Interview by Susan Kagan

  1. What about your podunk of Washington, DC inspires you the most?

I’m inspired by the respect for art, history, and culture that’s led to the development of so many museums. A favorite is probably the natural history museum; it’s huge and always has cool new exhibits.

  1. How does belonging to Peauxdunque help with your writing?

In Peauxdunque, I’m exposed to writers who are constantly working on their craft and improving their work, and it makes me want to do the same (mostly through inspiration, partly because I’m competitive).

  1. What are your long-term writing goals?

To be a screenwriter and to publish at least one book of short stories.

  1. What’s the biggest challenge you have with writing?

Myself. I’ve been struggling for years with what I’ve recently realized might be ADHD, and have been working on getting it diagnosed. Symptoms include the inability to focus on just doing the thing that I want to do—write. I also have a lot of difficulty organizing what I want to do, which is why I’m more of a pantser than a plotter. In the meantime, I have to constantly push myself through the fog to write, so I’m working on making it easier on myself by at least writing down my ideas in as much detail as possible, so I can expand on them later.

  1. Is there a common playlist of music you write to? If so, what are the five most prevalent artists?

Some songs make me envision an entire scene in my head, and those are the ones that go on my writing playlist. There is no one artist who is most prevalent—it could include songs that I don’t even particularly like outside of their ability to make me see something. Most dance music (like early Lady Gaga) I don’t really enjoy, but it puts me in the carefree party girl mood that I might be going for with a character. If I were writing a love story, I might listen to Beyoncé, or maybe some older R&B like Diana Ross or Gladys Knight.

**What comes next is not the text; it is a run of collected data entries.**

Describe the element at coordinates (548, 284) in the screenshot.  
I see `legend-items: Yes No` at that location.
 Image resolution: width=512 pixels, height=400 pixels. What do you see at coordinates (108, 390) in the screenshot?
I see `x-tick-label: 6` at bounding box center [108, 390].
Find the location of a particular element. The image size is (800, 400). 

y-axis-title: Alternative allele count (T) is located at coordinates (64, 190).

  1. Whose writing do you most admire among the living and the dead?

Reading Toni Morrison’s works was the first time I ever felt seen as a Black woman. My favorite is The Bluest Eye, probably because it’s the first that I read. My memory is not great, but I think it was the first story of Black girlhood that I connected with. I also love Sula (the character and the novel), and Paradise, which I think was my first time reading a story that depicted women who were complicated but relatable.

  1. What are your writing quirks?

Sometimes when I get really excited about a story or idea I have to go outside and take a walk so I can think through it in more detail.

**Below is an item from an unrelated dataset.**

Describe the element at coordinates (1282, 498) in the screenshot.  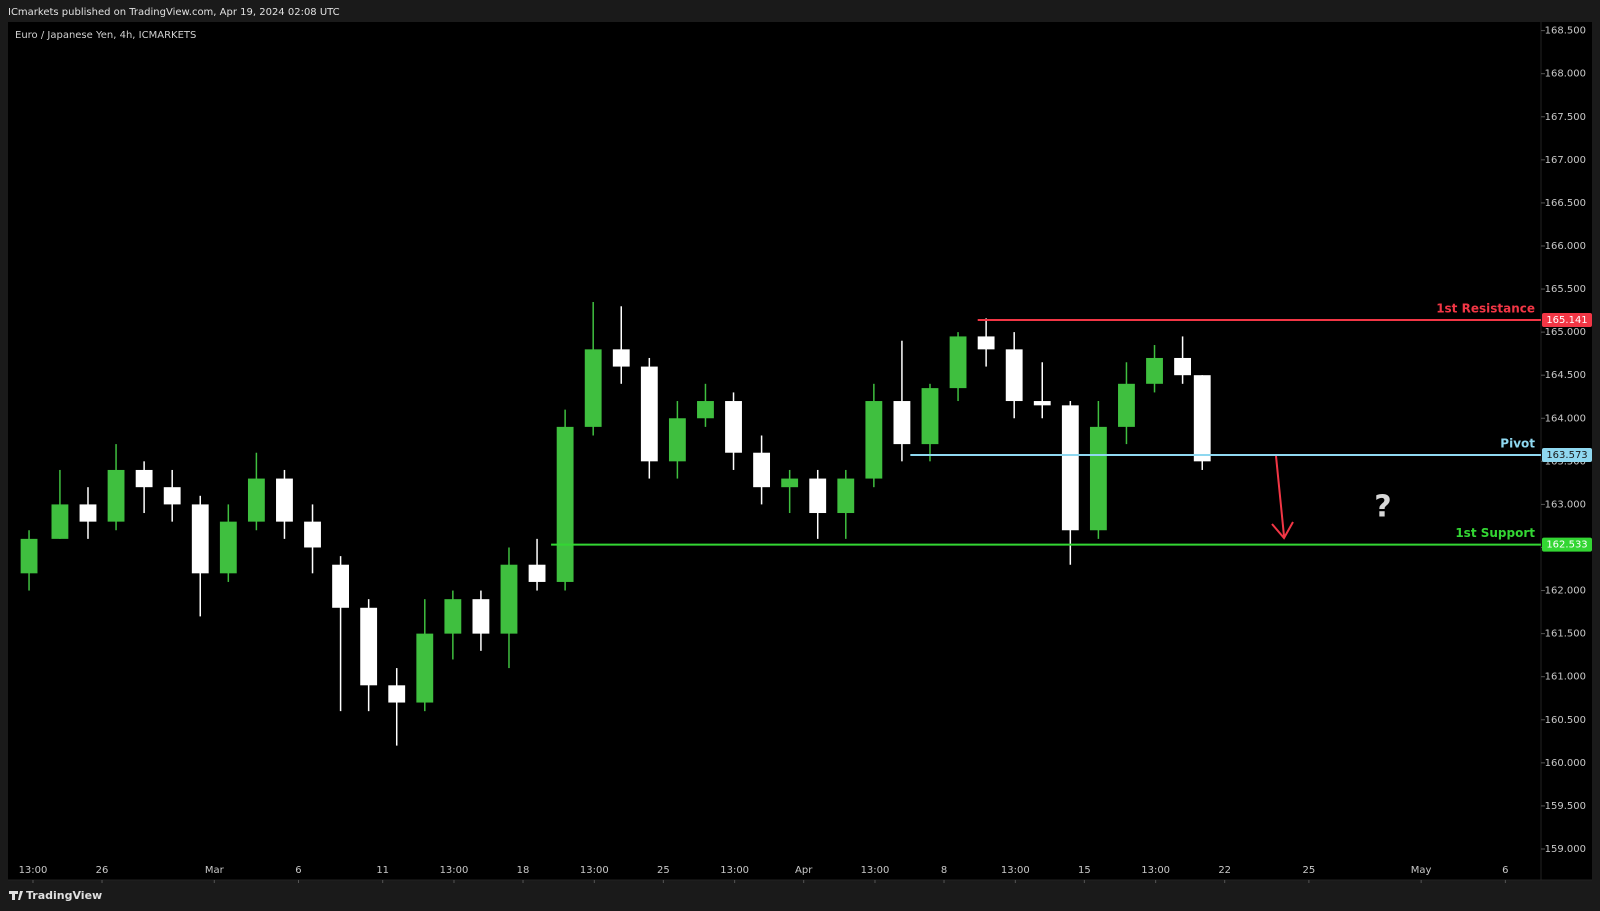
I see `down-arrow` at that location.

  1. Are you a pantser (writing by the seat of your pants with no outline) or a plotter (writing with a high-level outline of all the plot points) and have you tried the other way?

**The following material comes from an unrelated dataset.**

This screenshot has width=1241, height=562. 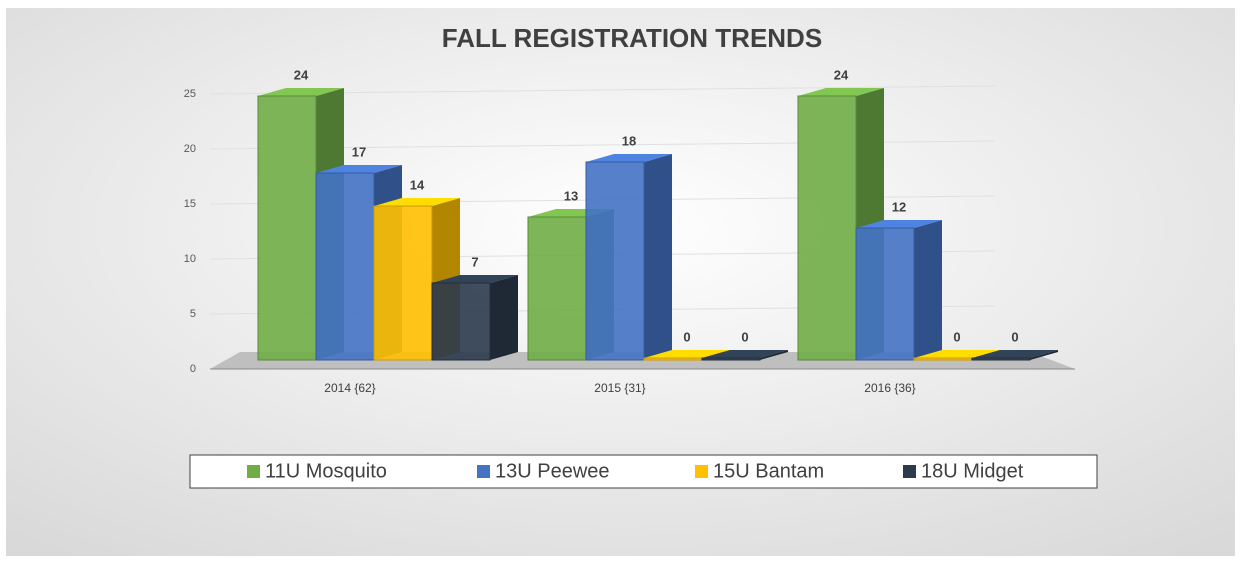 I want to click on y-tick-label: 15, so click(x=190, y=204).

Pantser, but I’m working on becoming a loose plotter.

  1. If you could live in any fictional reality, which one and why?

I can’t really think of one! Most of my favorite books are not ones that exist in pleasant realities. I read The Midnight Library near the end of 2020, and in that novel the protagonist is able to live different versions of her life for however long she wants to—I would love to have that option.

  1. What’s one of your favorite Peauxdunque memories?

The retreat in Tennessee, in 2013. It was my first one with Peauxdunque (and really, first retreat ever) and I was nervous because I didn’t know anyone very well and was just starting to think of myself as a writer, but it turned out to be an amazing experience! Hopefully, we’ll be able to do one by the end of 2021.